Leveraging Ligand Desymmetrization to Enrich Structural Diversity of Zirconium Metal–Organic Frameworks for Toxic Chemical Adsorption

Abstract The discovery of metal–organic frameworks (MOFs) with novel structures provides significant opportunities for developing porous solids with new properties and enriching the structural diversity of functional materials for various applications. The rational design of building units with specific geometric conformations is essential to direct the construction of MOFs with unique properties. Herein, we leverage a ligand desymmetrization approach to construct a series of new MOFs.

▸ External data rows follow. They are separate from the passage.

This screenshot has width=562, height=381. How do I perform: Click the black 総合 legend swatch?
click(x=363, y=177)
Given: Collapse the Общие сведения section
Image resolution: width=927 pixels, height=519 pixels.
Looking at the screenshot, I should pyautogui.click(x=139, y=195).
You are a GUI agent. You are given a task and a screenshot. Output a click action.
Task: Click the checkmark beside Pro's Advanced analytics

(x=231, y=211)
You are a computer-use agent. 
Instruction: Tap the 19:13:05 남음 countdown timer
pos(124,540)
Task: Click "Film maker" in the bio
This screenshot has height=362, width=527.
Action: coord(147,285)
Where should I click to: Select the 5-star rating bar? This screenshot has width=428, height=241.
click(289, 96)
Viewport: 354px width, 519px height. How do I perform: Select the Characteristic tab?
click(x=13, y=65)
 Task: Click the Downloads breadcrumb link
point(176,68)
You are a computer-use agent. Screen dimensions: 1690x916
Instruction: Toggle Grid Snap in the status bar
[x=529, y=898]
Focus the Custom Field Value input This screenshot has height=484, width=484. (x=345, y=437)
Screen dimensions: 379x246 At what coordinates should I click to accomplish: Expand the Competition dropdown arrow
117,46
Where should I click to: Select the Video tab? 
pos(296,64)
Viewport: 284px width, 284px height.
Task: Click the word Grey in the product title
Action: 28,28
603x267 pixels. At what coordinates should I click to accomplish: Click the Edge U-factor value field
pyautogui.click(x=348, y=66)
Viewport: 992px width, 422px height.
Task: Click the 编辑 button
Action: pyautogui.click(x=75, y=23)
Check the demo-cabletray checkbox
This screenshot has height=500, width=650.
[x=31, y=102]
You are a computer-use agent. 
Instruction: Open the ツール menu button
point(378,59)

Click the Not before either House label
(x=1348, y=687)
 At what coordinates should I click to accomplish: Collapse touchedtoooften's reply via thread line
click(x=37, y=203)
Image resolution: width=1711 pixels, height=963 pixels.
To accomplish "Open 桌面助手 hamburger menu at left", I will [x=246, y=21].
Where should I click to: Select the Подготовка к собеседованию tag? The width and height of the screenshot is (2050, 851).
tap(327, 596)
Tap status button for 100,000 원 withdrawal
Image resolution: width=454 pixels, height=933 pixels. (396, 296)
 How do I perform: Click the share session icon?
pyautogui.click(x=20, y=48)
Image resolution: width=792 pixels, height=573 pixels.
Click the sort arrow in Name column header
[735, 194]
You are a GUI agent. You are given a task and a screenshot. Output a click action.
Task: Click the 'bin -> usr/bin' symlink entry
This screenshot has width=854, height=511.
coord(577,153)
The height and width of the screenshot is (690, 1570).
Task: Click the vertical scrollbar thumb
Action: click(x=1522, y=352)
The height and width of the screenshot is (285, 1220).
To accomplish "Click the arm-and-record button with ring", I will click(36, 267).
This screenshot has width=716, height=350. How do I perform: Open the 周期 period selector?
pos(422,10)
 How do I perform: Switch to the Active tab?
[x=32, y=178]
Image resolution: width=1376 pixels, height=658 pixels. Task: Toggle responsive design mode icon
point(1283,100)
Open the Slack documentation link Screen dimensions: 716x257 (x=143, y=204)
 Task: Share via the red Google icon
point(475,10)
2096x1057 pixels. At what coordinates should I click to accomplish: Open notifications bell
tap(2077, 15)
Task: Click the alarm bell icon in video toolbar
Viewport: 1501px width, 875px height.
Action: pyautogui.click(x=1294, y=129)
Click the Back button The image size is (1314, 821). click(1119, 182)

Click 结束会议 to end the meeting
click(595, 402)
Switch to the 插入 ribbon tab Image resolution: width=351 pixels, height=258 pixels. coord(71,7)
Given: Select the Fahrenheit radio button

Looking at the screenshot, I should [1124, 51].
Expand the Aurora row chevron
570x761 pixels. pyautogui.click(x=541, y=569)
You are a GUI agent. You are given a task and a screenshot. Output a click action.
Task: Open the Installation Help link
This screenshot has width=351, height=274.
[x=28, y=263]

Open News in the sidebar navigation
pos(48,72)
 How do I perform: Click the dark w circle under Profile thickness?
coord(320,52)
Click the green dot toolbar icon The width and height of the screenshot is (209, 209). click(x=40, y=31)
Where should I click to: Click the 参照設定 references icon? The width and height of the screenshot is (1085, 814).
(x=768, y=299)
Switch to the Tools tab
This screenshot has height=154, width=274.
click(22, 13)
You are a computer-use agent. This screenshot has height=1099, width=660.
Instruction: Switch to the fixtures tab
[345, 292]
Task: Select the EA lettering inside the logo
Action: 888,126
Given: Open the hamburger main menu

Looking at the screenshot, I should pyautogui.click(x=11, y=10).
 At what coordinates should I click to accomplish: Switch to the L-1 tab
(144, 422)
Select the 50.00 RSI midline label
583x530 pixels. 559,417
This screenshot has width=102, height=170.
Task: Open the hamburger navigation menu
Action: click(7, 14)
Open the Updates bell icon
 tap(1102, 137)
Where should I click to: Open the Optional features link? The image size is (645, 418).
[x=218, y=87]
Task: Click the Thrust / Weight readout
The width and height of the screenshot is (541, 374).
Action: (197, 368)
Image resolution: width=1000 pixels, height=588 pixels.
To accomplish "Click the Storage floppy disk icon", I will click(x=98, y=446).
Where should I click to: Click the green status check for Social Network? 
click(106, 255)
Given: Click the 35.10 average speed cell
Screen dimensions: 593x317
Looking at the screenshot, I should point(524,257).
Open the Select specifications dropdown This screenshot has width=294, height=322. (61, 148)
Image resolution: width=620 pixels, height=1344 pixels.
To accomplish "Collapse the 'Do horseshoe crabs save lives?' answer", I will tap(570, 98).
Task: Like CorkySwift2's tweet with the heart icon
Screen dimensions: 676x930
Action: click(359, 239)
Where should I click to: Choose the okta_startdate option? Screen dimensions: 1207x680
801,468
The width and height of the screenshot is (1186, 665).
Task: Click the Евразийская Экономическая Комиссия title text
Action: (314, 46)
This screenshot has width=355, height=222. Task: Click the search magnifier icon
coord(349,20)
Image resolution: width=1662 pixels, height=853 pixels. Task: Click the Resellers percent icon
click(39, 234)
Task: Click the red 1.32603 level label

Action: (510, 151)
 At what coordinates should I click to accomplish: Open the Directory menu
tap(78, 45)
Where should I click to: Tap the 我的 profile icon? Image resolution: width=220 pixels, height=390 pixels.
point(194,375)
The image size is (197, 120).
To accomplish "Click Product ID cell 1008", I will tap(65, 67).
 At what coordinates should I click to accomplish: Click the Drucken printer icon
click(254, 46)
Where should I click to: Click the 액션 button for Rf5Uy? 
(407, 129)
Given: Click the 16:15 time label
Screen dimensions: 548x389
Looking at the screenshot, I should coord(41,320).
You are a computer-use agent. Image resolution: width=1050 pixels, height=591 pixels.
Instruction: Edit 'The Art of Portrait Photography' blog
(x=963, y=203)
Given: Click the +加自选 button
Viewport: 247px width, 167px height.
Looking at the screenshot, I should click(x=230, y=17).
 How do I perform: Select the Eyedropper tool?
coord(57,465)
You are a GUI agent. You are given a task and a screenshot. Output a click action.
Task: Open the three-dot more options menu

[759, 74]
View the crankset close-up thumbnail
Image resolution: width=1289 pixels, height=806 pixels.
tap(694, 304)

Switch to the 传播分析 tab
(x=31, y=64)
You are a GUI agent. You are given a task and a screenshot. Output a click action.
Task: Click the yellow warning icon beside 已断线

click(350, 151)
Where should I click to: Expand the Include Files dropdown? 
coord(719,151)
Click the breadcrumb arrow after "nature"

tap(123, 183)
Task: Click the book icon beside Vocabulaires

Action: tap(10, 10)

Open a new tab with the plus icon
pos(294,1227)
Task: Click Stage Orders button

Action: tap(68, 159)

A flexible tetratopic carboxylate ligand with a tetrahedral geometry was designed and assembled with a Zr 6 cluster, generating four Zr‐based MOF structures: NU‐2600, NU‐2700, NU‐2800, and NU‐1802, in which the ligand configurations and Zr 6 cluster connectivities can be controlled by varying solvents and modulators during synthesis. Except for NU‐1802, these represent entirely new topologies. Notably, NU‐1802 exhibits structural flexibility, with up to a 74 % reduction in the unit cell volume as confirmed by single‐crystal X‐ray diffraction studies. Given their microporous structures, we studied the adsorption behaviors of n ‐hexane and 2‐chloroethyl ethyl sulfide to explore the structure–property relationships of these MOFs. Overall, this work highlights ligand desymmetrization as a powerful method to enrich MOF structural diversity and access complex MOFs with non‐default topologies suitable for applications such as toxic gas capture.